- TÂCHE DEMANDÉE -
D'après le texte consacré à l'amendement gouvernemental sur le vote anticipé par machine électronique, à quelle heure la lecture automatique des résultats devait-elle avoir lieu le jour du scrutin ordinaire ?

**** TEXTE FOURNI ****

Par Jean-Pierre Camby, Professeur associé à l’Université de Versailles Saint-Quentin, et Jean-Éric Schoettl, ancien secrétaire général du Conseil constitutionnel

Par un amendement déposé inopinément au Sénat le 16 février dernier, rejeté dans la soirée du 18 février, le gouvernement a proposé d’autoriser les électeurs qui en feraient la demande à voter par machine électronique, lors de la prochaine élection présidentielle, quelques jours avant chaque tour de scrutin, dans l’un des bureaux ouverts à cette fin, parmi une liste arrêtée par les ministres de l’Intérieur et des Affaires étrangères. Une large majorité de sénateurs (321) s’est prononcée contre cet amendement.

Que penser de la procédure suivie pour présenter cet amendement et sur le fond de la réforme envisagée ? 

On peut d’abord être surpris de la méthode choisie. L’Assemblée nationale a adopté, en première lecture, un projet de loi organique relative à l’élection présidentielle. Ce texte comporte des dispositions techniques d’effet limité : actualisation de la liste des élus pouvant « parrainer » une candidature, précision de la date de publication du décret de convocation des électeurs, vote par correspondance des détenus, règles de remplacement des membres des commissions de contrôle des élections consulaires, etc.  Un tel texte est traditionnel pour « rafraîchir » les dispositions du code électoral applicables à l’élection présidentielle au moins un an avant celle-ci, notamment pour rendre applicables les dispositions des lois ordinaires récentes en les mentionnant dans la loi organique.

Or, l’amendement brusquement déposé par le gouvernement au Sénat le 16 février avait une plus grande ambition : ouvrir un droit de vote anticipé par machine à voter, dans une commune de leur choix (parmi une liste dressée par arrêté interministériel), à tous les électeurs désireux d’utiliser cette nouvelle possibilité. La machine serait conservée de manière sécurisée par le maire. Le dépouillement, ou plus exactement la lecture automatique des résultats, aurait lieu le jour du scrutin ordinaire à 19 heures.

Comme l’expose le rapporteur Alain Tourret s’agissant de l’économie du texte : « Pour un tel scrutin [l’élection présidentielle], la prudence s’impose. Nous sommes dans le « viseur » du corps électoral et devons tout faire pour qu’aucune disposition technique ne puisse être considérée comme une atteinte à la sincérité du scrutin – ce que nous avons connu dans un passé pas si lointain. Nous ne devons modifier les règles applicables que pour effectuer les coordinations nécessaires, ce qui ne nous empêche pas, si nous le souhaitons, de mener un travail plus approfondi, par exemple dans le cadre d’une mission parlementaire, sur d’autres sujets. ».

Si inédite soit-elle, et même si chacun voit que le dispositif ne s’arrêterait pas à l’avenir à la seule élection présidentielle, la mesure peut, sur un plan strictement procédural, avoir pour support un amendement à la loi organique en débat.

**** EXTRAIT DE DONNÉES ****

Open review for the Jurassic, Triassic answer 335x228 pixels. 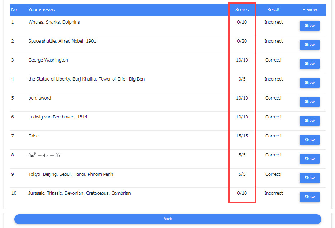tap(309, 197)
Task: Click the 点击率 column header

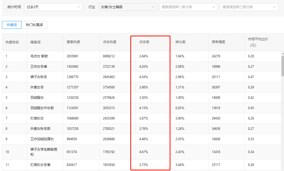Action: [144, 42]
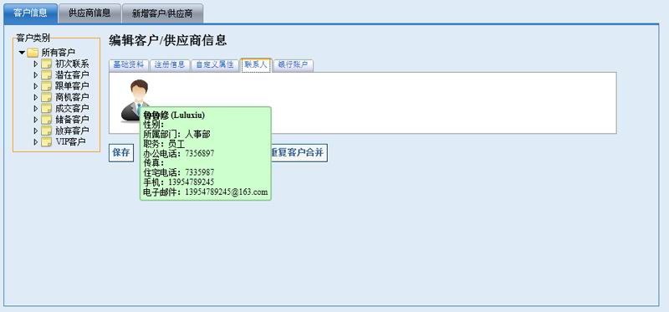Click the 所有客户 folder icon

point(33,53)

****

- RÉPONSE ATTENDUE -
À 19 heures.